“Data really powers everything that we do.”
Learning things from data or making data speak is Data Science. Now, we are ready to talk about what data science is. It’s a thing that encapsulates some programming skills, some statistical readiness, some visualization techniques, and, last but not least, a lot of business senses. The kind of business sense that I in particular care about is the ability and willingness, sometimes eagerness, to translate any business questions into questions answerable using currently or forthcoming available data within one’s reach. Data Science is the study of where information comes from, what it represents and how it can be turned into a valuable resource in the creation of business and IT strategies. Mining large amounts of structured and unstructured data to identify patterns can help an organization rein in costs, increase efficiencies, recognize new market opportunities and increase the organization’s competitive advantage.
“Data Science is the process of collecting, storing, processing, describing and modeling data.”
I will walk you through this process using CSPDM framework, which covers every step of the data science.
1. Collecting Data :
Data collection is actually the process of gathering information aka data. What you do after collecting the data is entirely up to you. It may be stored, analyzed or measured.
The data collection process can be either primary or secondary.
The secondary method relates to collecting data that already has been collected by someone (through Google search of public data sets, by using Application Programming Interfaces(APIs), accessing databases, spreadsheets, etc). This method is usually the first attempt to get the data you need (when you Google something).
Example 1:
Let’s assume the data scientist is working for an e-commerce company. A question the data scientist may be interested in, is Which items do customers buy?
Here the data already exists within the organization and the data scientist must have knowledge of accessing the data using programming or SQL or NOSQL..etc.
Example 2:
Let us assume the Data scientist is working for a political party. A question the data scientist may be interested in, is what is people’s opinion about the new agenda of the party?

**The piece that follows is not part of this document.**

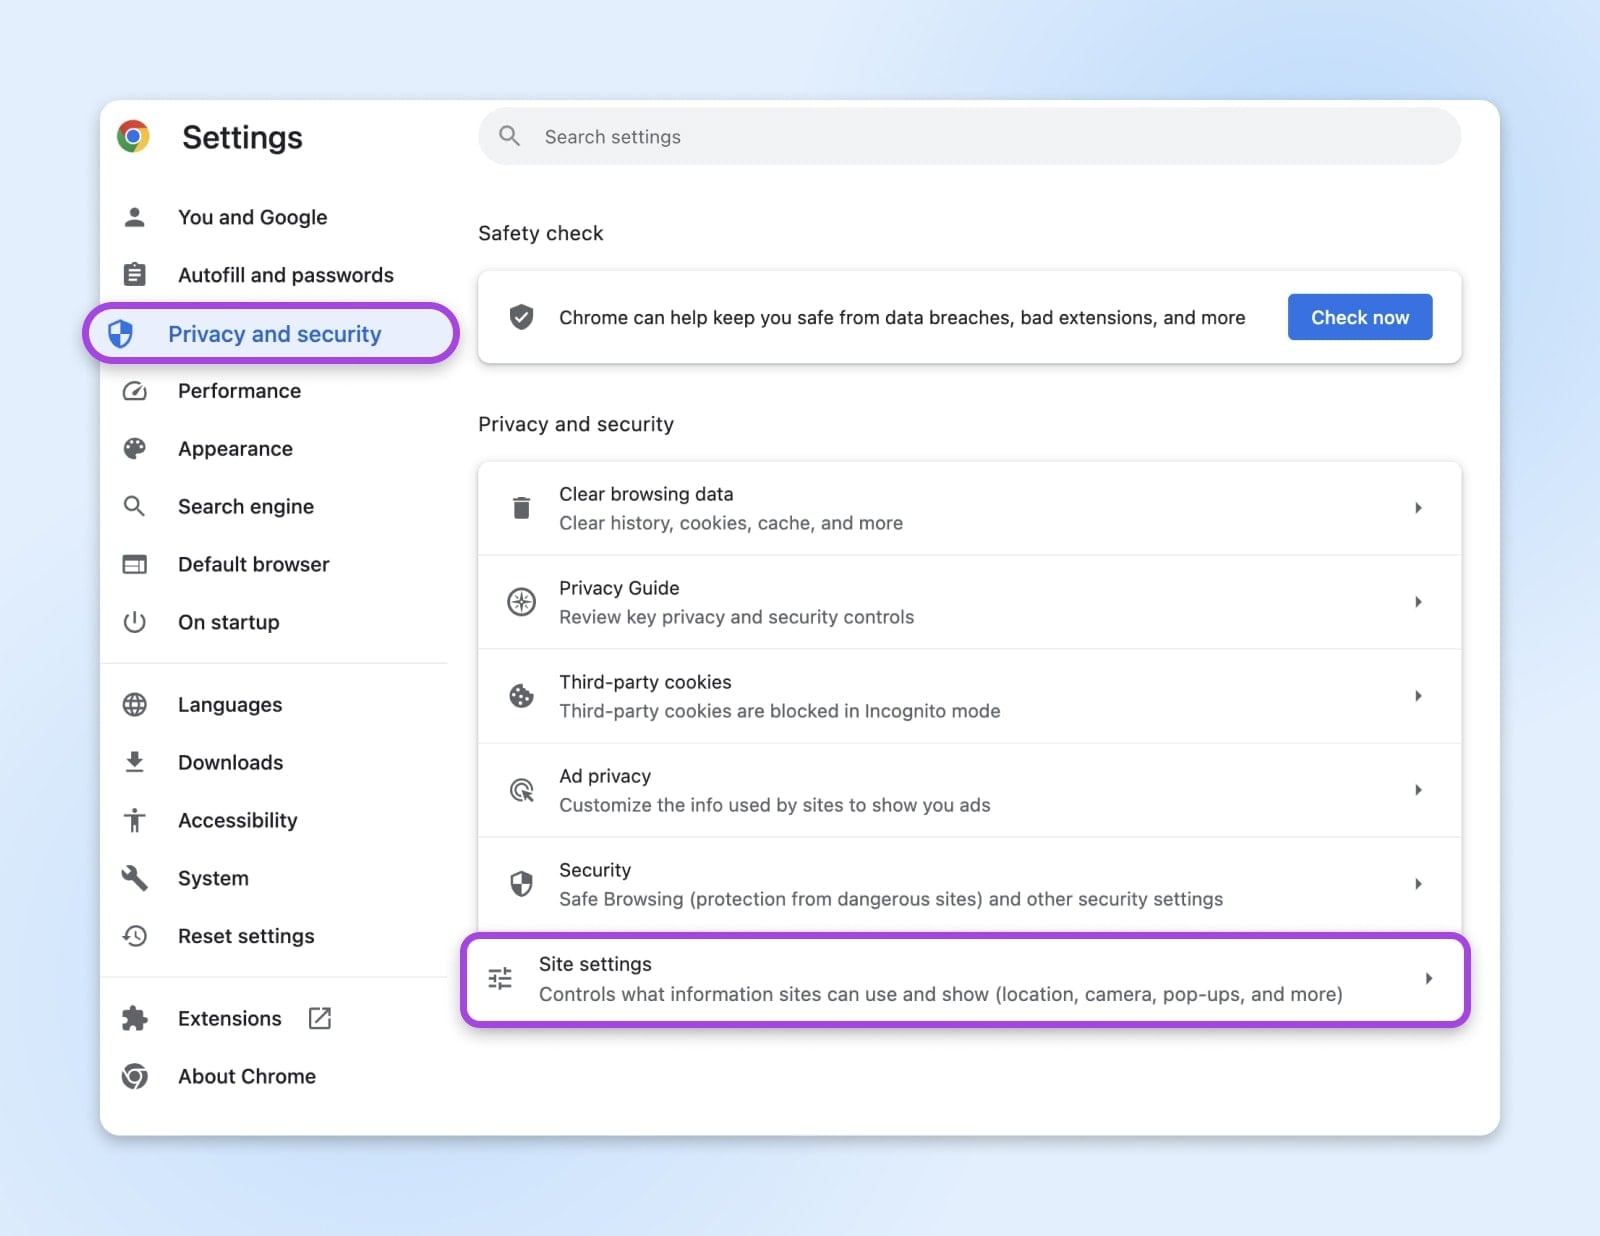Expand the Clear browsing data chevron
This screenshot has height=1236, width=1600.
tap(1418, 507)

Here the data exists(in the form of tweets, Facebook posts…)but not within the organization.So the data scientist must have web crawling(scraping)and other skills apart from programming skills.
Example 3:
Let us assume the Data scientist is working with farmers. A question the data scientist may be interested in, is the Effect of type of seed, fertilizer, irrigation on yield?
Here the data is not available and the data scientist needs to design experiments to collect data using Statistics etc.
Skills required.
– Intermediate Programming – Knowledge of Databases – Knowledge of Statistics
2. Storing Data :
After collecting data, the next immediate thing to do is storing data. Data storage is the recording (storing) of information (data) in a storage medium.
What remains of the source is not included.